Reproduce the entries starting at the line that contains "Política de cookies (102, 355)" and ending after the line that contains "خانه (511, 65)", swapping "Privacy Policy" for "Privacy Notice" and leaving everything else unchanged.

GIVEN ENTRIES:
━━━━━━━━━━━━━━━━━━━━━━━━━━━━━━

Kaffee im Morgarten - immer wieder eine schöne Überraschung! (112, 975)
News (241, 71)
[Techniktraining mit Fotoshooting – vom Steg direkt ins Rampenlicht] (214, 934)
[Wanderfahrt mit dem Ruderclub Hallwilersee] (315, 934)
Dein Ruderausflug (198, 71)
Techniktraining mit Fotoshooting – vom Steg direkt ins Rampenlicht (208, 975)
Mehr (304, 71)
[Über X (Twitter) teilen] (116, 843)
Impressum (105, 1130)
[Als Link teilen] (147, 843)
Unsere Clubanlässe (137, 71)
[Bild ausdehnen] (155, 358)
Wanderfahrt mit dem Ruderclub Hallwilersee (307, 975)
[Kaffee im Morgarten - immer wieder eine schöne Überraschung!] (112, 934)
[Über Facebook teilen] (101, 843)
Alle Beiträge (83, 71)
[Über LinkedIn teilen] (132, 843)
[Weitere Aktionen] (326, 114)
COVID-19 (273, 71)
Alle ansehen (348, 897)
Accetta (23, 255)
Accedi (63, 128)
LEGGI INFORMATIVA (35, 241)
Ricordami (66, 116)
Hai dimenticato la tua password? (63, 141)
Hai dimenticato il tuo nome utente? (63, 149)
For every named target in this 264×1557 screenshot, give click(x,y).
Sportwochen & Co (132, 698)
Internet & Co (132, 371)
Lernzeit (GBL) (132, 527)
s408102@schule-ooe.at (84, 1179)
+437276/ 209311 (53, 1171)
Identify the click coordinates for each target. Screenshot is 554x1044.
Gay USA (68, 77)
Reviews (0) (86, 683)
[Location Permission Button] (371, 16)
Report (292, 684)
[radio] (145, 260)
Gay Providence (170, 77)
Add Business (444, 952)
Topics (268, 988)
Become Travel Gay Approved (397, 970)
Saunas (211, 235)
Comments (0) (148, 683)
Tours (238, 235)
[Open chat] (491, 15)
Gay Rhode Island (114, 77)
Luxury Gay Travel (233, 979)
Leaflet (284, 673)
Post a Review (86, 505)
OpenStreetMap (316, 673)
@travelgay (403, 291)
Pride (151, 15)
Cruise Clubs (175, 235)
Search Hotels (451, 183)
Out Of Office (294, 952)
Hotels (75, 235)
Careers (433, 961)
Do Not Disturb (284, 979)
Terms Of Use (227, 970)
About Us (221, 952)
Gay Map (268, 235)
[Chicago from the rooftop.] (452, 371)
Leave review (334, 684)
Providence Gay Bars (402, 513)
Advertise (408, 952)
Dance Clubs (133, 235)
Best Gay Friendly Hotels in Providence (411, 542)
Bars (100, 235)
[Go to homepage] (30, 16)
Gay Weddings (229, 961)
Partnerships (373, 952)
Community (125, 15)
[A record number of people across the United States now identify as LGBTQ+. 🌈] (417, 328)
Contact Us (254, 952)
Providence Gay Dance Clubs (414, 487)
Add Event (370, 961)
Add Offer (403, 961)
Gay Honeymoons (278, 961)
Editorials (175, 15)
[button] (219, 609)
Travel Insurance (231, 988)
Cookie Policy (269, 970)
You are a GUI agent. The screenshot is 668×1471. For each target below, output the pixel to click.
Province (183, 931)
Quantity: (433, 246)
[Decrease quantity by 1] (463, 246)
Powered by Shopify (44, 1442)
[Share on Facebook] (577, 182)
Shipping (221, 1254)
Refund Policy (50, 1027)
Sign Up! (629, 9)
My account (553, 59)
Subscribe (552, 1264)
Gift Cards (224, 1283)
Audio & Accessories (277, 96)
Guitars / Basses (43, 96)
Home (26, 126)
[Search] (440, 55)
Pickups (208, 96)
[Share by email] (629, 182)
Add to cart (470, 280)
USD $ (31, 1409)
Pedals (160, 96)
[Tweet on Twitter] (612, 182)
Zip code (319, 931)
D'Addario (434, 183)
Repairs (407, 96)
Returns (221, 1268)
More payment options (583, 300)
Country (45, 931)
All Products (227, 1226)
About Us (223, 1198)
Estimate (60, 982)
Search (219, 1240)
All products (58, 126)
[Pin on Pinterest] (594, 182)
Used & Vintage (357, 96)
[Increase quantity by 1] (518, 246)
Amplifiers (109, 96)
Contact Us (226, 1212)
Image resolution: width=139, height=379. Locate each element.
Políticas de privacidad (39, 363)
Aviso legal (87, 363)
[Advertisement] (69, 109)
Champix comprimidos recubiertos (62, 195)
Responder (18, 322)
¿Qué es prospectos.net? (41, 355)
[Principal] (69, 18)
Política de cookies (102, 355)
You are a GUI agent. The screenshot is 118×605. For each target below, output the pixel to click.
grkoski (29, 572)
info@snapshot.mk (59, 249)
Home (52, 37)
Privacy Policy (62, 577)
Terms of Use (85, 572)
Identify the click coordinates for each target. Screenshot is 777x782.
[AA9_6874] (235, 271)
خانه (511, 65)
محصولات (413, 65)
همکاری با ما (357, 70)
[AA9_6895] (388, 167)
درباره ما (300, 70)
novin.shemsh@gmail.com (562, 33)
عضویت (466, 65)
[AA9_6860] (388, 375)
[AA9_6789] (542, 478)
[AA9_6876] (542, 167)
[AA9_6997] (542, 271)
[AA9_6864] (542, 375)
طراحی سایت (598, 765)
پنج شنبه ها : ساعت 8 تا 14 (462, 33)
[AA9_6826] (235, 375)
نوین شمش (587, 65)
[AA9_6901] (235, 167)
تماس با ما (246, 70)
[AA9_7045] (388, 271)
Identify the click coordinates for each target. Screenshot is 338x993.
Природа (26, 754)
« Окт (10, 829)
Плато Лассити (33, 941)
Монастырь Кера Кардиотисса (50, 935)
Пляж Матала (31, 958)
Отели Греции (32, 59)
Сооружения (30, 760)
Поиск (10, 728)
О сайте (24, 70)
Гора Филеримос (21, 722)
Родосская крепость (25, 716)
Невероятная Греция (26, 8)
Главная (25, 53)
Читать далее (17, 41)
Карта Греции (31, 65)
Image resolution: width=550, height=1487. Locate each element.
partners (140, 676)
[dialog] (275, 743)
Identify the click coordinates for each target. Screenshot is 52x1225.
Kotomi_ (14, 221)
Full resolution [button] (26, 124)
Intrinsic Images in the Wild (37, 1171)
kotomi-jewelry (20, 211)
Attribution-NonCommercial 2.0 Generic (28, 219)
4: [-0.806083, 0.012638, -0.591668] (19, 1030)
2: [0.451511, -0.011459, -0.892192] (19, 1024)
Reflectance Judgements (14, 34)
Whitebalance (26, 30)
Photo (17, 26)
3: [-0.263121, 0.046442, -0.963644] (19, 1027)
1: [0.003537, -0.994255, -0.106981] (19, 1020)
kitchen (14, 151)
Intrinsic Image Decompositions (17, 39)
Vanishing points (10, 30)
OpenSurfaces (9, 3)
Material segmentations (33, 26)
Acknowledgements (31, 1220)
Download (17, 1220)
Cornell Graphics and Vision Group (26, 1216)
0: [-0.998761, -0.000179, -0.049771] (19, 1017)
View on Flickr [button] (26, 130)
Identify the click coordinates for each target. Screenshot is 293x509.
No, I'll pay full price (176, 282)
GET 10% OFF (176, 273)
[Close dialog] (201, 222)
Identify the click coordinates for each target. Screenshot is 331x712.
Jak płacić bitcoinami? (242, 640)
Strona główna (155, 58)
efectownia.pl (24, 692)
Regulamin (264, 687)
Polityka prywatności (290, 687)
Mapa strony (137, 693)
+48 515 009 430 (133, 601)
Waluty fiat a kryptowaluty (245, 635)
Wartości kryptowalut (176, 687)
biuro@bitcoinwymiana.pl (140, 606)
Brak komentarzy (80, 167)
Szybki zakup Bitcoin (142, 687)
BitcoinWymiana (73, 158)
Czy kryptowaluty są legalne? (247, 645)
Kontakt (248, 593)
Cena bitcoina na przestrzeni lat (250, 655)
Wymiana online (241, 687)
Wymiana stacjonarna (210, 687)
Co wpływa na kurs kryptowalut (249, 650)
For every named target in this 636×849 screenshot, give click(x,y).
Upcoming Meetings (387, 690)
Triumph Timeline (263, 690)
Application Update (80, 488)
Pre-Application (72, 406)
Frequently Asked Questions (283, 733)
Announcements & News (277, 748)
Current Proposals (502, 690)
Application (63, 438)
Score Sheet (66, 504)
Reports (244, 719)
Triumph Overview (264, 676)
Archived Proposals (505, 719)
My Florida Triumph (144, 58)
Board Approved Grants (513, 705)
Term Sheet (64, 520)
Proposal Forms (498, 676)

━━━━━━━━━━━━━━━━━━━━━━━━━━━━━━

THE COMPLETED TASK:
Política de cookies (102, 355)
You are a GUI agent. The screenshot is 118×605. For each target below, output the pixel to click.
grkoski (29, 572)
info@snapshot.mk (59, 249)
Home (52, 37)
Privacy Notice (62, 577)
Terms of Use (85, 572)
Identify the click coordinates for each target. Screenshot is 777x782.
[AA9_6874] (235, 271)
خانه (511, 65)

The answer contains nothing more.